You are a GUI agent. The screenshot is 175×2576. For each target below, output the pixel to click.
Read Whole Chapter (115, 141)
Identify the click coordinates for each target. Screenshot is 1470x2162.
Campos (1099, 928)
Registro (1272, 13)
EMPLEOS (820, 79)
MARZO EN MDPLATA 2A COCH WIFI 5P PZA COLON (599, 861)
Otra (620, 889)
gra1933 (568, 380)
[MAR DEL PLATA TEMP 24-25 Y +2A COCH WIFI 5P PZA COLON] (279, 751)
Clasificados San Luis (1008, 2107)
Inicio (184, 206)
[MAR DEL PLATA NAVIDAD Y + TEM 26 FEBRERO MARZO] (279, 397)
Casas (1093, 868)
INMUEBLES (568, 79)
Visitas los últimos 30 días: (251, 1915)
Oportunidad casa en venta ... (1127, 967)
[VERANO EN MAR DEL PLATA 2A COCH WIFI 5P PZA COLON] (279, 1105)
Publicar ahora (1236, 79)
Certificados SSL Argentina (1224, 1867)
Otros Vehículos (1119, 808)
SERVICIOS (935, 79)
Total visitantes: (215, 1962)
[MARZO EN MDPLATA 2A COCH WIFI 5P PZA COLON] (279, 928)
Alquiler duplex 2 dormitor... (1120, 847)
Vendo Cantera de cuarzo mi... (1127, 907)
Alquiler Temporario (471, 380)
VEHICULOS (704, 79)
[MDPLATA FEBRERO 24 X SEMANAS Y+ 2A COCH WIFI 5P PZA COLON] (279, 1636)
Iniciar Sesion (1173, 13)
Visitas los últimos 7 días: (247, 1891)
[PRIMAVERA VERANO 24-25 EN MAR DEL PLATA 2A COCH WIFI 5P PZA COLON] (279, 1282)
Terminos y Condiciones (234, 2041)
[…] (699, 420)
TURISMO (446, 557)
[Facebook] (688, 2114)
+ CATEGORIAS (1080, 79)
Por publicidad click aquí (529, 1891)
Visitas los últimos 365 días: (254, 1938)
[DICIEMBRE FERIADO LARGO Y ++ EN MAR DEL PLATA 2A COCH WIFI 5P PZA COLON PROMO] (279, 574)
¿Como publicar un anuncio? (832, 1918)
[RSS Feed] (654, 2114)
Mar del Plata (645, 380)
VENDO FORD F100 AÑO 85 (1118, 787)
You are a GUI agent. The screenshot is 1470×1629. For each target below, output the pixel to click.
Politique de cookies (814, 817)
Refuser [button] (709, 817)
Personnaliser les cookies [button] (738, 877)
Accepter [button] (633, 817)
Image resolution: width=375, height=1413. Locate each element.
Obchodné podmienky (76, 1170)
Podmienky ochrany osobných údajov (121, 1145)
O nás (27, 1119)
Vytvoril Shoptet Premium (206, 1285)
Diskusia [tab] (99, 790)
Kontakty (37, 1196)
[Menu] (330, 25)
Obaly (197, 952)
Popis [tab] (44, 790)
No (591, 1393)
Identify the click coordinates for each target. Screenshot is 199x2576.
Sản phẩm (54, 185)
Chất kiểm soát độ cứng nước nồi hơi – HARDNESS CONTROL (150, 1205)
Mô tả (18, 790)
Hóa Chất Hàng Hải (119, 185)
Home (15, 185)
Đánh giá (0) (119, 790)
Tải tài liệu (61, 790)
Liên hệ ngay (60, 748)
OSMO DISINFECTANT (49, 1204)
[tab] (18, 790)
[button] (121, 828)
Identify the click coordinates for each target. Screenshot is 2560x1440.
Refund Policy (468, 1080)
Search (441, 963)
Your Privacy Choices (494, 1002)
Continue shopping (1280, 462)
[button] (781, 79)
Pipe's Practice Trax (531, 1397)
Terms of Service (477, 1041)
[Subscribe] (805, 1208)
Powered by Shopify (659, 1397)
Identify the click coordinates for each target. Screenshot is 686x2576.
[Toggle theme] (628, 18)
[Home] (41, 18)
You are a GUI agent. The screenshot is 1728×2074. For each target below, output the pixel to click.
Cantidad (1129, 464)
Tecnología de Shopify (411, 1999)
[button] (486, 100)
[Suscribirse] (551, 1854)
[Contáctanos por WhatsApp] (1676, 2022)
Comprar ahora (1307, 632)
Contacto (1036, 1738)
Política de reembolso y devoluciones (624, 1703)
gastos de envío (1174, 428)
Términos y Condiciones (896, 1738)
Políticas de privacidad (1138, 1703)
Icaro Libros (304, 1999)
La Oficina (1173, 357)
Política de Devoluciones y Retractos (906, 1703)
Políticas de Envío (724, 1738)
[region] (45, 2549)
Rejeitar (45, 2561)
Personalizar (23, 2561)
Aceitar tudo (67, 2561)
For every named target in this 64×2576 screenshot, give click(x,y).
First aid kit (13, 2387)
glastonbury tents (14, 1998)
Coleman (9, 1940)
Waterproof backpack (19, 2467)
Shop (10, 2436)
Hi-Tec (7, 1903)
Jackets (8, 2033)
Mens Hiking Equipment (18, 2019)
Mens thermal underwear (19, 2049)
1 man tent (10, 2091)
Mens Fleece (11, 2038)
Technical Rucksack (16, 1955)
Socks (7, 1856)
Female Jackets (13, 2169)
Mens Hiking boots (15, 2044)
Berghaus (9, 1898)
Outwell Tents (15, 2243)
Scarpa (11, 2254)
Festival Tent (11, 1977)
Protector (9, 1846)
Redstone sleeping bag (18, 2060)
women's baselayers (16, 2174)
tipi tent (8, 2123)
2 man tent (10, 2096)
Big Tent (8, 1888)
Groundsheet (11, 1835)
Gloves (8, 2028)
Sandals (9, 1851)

**AIM OF THE TASK**. Check each line of the data above, and please copy the ones in which the string "MARZO" occurs.

**THE COMPLETED TASK**.
MARZO EN MDPLATA 2A COCH WIFI 5P PZA COLON (599, 861)
[MAR DEL PLATA NAVIDAD Y + TEM 26 FEBRERO MARZO] (279, 397)
[MARZO EN MDPLATA 2A COCH WIFI 5P PZA COLON] (279, 928)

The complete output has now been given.